§ **Selected excerpt**:
※
In his reasoned judgment of 18 December 2024, the judge said he would not name the judges “without enquiries being made of them as to their health and their response to the possibility of being named” [91], and that he would “list the matter for further consideration in 3 months' time when those who might be identified [could] be notified and given the opportunity if they wish to make representations and [he could] receive evidence about the intensity of the reactions that have been generated” [92]. The judge had no further opportunity to consider the adjourned application for permission to appeal, as I had granted permission on 19 December 2024. We granted the Media Parties permission to appeal on the same grounds on the first day of the hearing.

8

The journalists' grounds of appeal (upon which the Media Parties also rely) take four main points:

i) It was a serious procedural irregularity for the judge not to have given reasons before anonymising the historic judges.
※
§ **Given records**:

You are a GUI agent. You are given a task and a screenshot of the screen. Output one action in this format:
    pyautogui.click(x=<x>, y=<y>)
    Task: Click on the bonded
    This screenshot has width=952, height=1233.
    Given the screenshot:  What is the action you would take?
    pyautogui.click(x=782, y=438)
※
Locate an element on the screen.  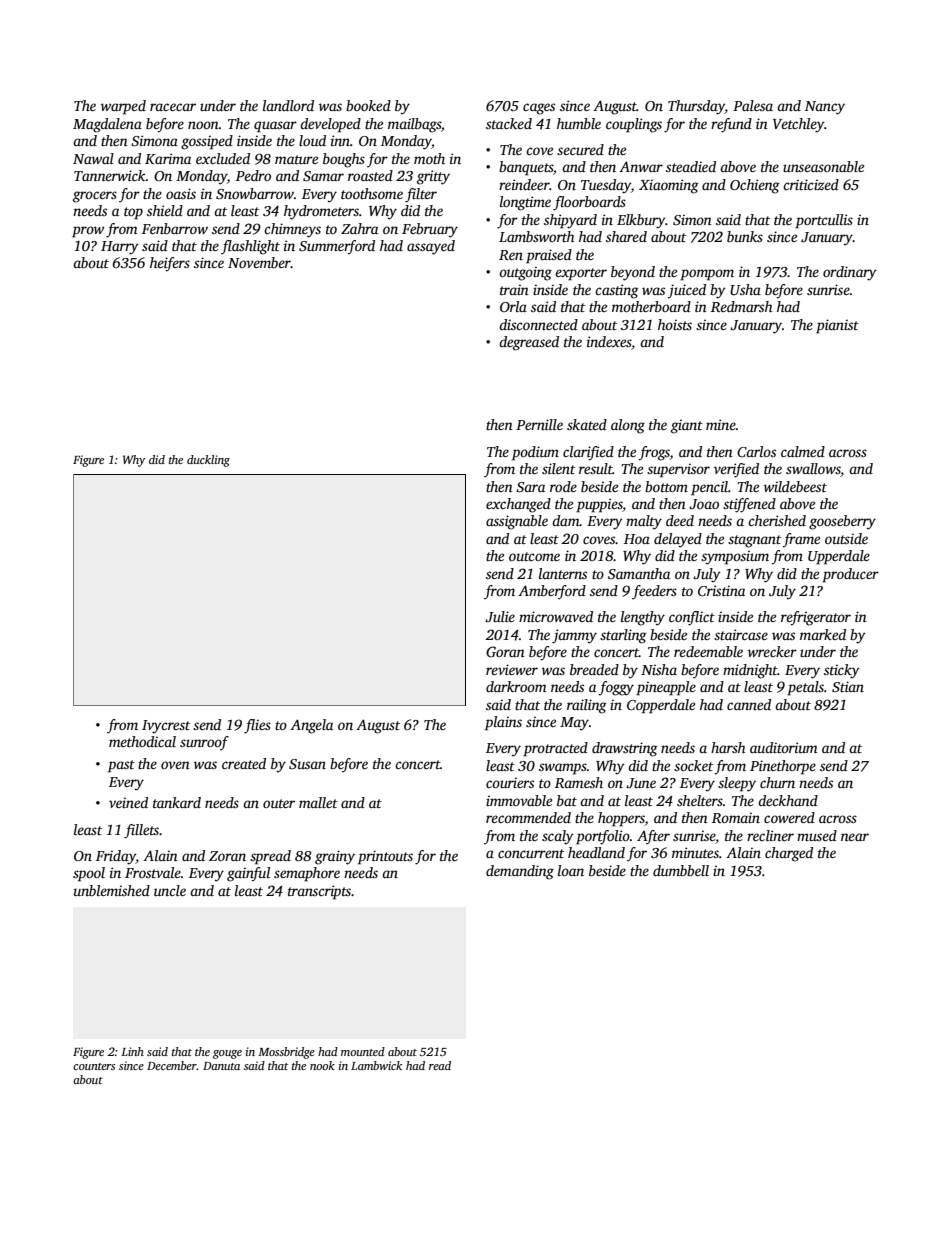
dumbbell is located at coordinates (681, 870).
※
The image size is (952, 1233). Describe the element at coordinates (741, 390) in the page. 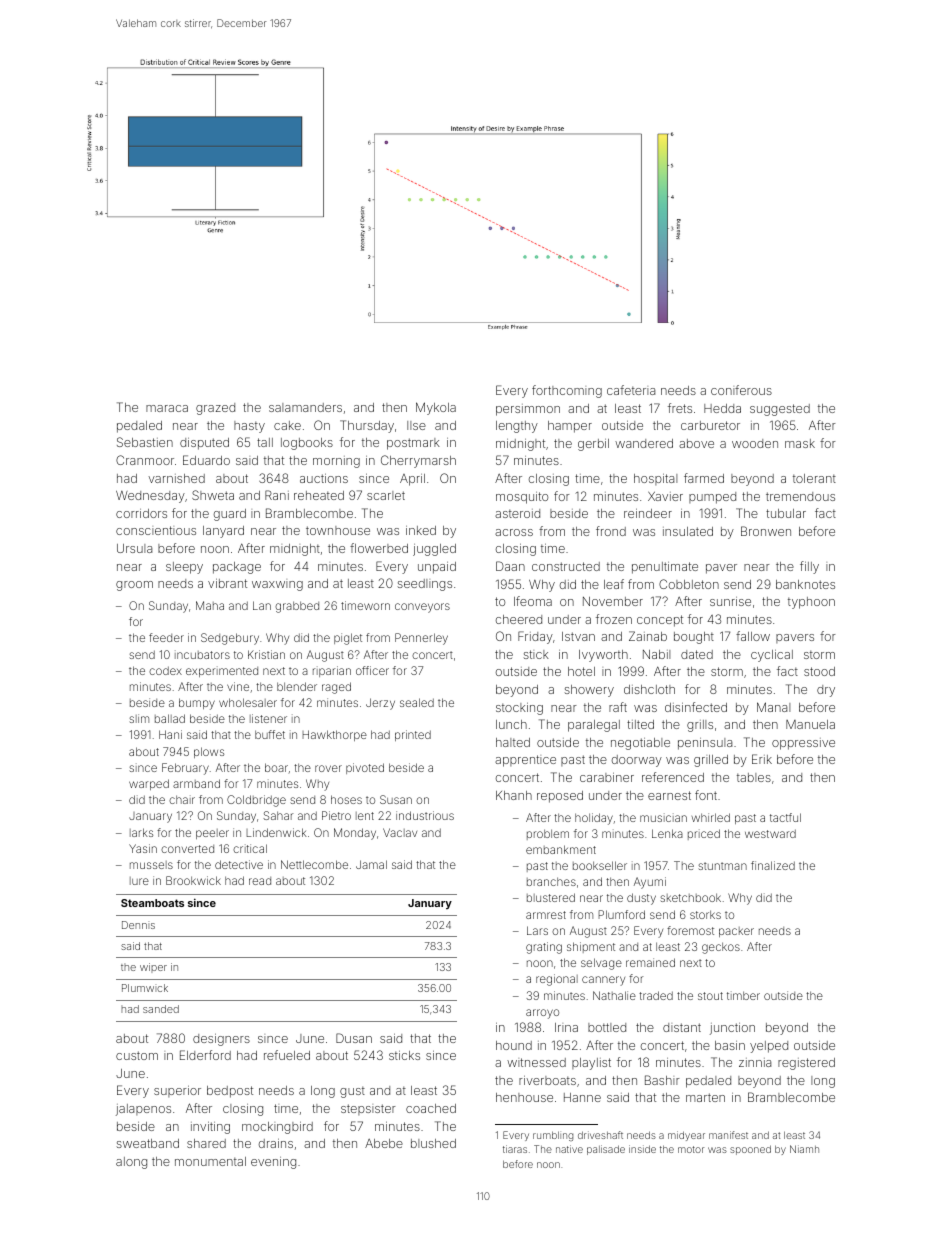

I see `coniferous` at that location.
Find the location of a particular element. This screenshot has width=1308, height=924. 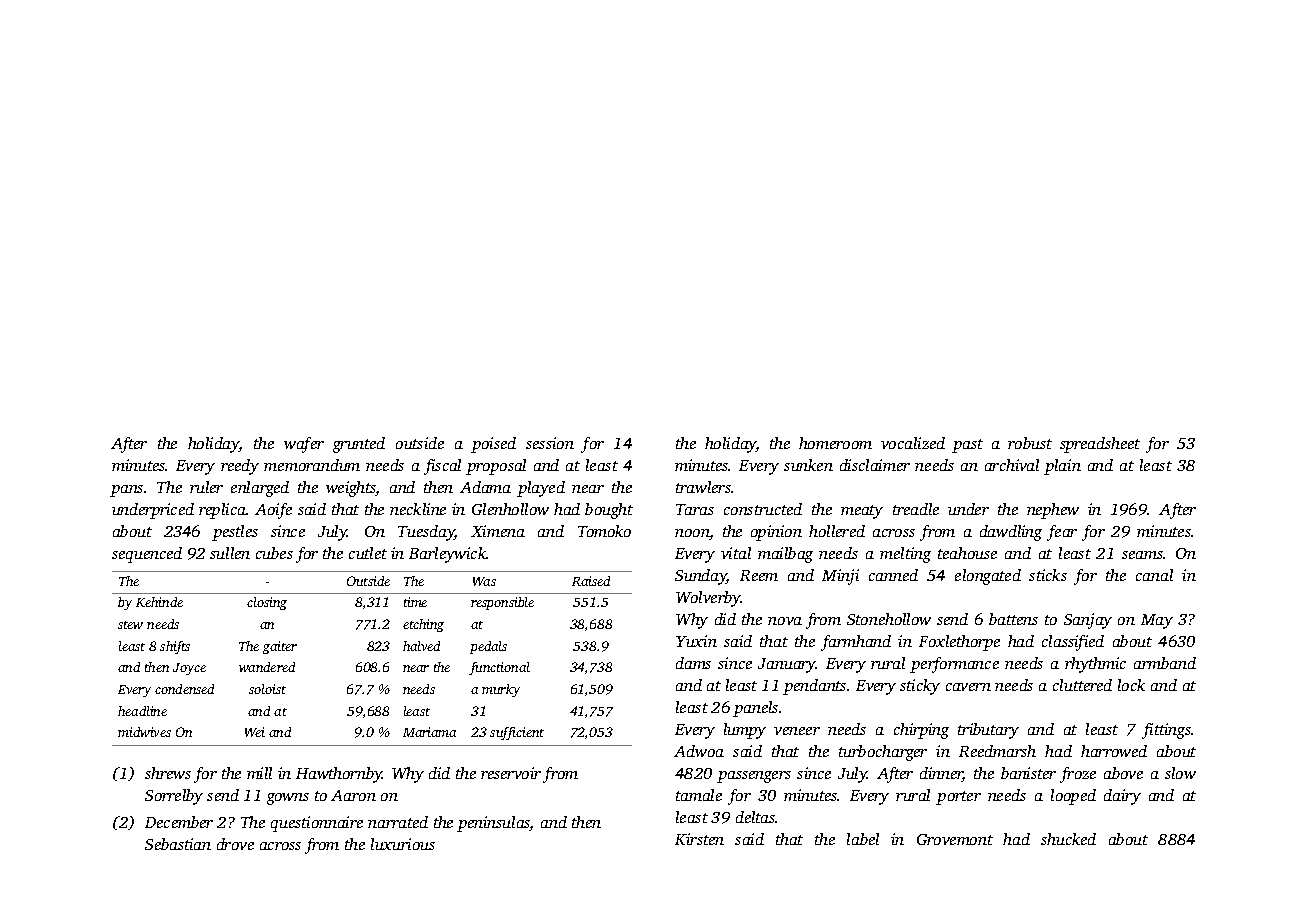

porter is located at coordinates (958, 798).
※
§ **Set of tasks**:
**1.** Answer these questions about the judgment excerpt, one answer per line, marked as the questions are:
(a) On what date did the judge give his reasoned judgment?
(b) On what date was permission to appeal granted by the writer?
(c) How many main points do the journalists' grounds of appeal take?
**2.** Revise the judgment excerpt by writing out everything from "In his reasoned" down to "of the hearing.", with "Media Parties" changed to "Media Organizations".
The lines that come after the text are taken from a separate source.

§ **Solved tasks**:
**1.**
(a) 18 December 2024
(b) 19 December 2024
(c) Four

**2.**
In his reasoned judgment of 18 December 2024, the judge said he would not name the judges “without enquiries being made of them as to their health and their response to the possibility of being named” [91], and that he would “list the matter for further consideration in 3 months' time when those who might be identified [could] be notified and given the opportunity if they wish to make representations and [he could] receive evidence about the intensity of the reactions that have been generated” [92]. The judge had no further opportunity to consider the adjourned application for permission to appeal, as I had granted permission on 19 December 2024. We granted the Media Organizations permission to appeal on the same grounds on the first day of the hearing.